**GIVEN REQUEST:** Retype the rows below line for line, with no changes.

**DATA LINES:**

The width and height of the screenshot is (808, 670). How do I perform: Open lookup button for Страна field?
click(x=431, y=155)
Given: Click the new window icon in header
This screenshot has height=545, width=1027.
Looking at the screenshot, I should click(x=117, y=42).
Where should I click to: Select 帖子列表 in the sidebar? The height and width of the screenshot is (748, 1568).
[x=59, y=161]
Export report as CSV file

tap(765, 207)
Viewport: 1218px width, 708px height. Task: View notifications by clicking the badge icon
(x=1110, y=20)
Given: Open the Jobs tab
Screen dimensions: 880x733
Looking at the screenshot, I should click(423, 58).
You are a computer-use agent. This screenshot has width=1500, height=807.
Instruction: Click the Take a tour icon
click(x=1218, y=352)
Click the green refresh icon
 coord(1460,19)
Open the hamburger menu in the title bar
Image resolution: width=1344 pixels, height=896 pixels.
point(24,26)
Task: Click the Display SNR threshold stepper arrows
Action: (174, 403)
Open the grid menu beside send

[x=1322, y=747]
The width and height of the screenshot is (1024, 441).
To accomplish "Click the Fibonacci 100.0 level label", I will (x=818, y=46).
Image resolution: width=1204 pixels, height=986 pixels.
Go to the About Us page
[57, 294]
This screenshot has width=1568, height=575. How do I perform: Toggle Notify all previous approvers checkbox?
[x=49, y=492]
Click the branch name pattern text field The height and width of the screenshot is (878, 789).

**WRITTEN SOLUTION:**
The width and height of the screenshot is (808, 670). How do I perform: Open lookup button for Страна field?
click(x=431, y=155)
Given: Click the new window icon in header
This screenshot has height=545, width=1027.
Looking at the screenshot, I should click(x=117, y=42).
Where should I click to: Select 帖子列表 in the sidebar? The height and width of the screenshot is (748, 1568).
[x=59, y=161]
Export report as CSV file

tap(765, 207)
Viewport: 1218px width, 708px height. Task: View notifications by clicking the badge icon
(x=1110, y=20)
Given: Open the Jobs tab
Screen dimensions: 880x733
Looking at the screenshot, I should click(423, 58).
You are a computer-use agent. This screenshot has width=1500, height=807.
Instruction: Click the Take a tour icon
click(x=1218, y=352)
Click the green refresh icon
 coord(1460,19)
Open the hamburger menu in the title bar
Image resolution: width=1344 pixels, height=896 pixels.
point(24,26)
Task: Click the Display SNR threshold stepper arrows
Action: (174, 403)
Open the grid menu beside send

[x=1322, y=747]
The width and height of the screenshot is (1024, 441).
To accomplish "Click the Fibonacci 100.0 level label", I will (x=818, y=46).
Image resolution: width=1204 pixels, height=986 pixels.
Go to the About Us page
[57, 294]
This screenshot has width=1568, height=575. How do I perform: Toggle Notify all previous approvers checkbox?
[x=49, y=492]
Click the branch name pattern text field The height and width of the screenshot is (878, 789).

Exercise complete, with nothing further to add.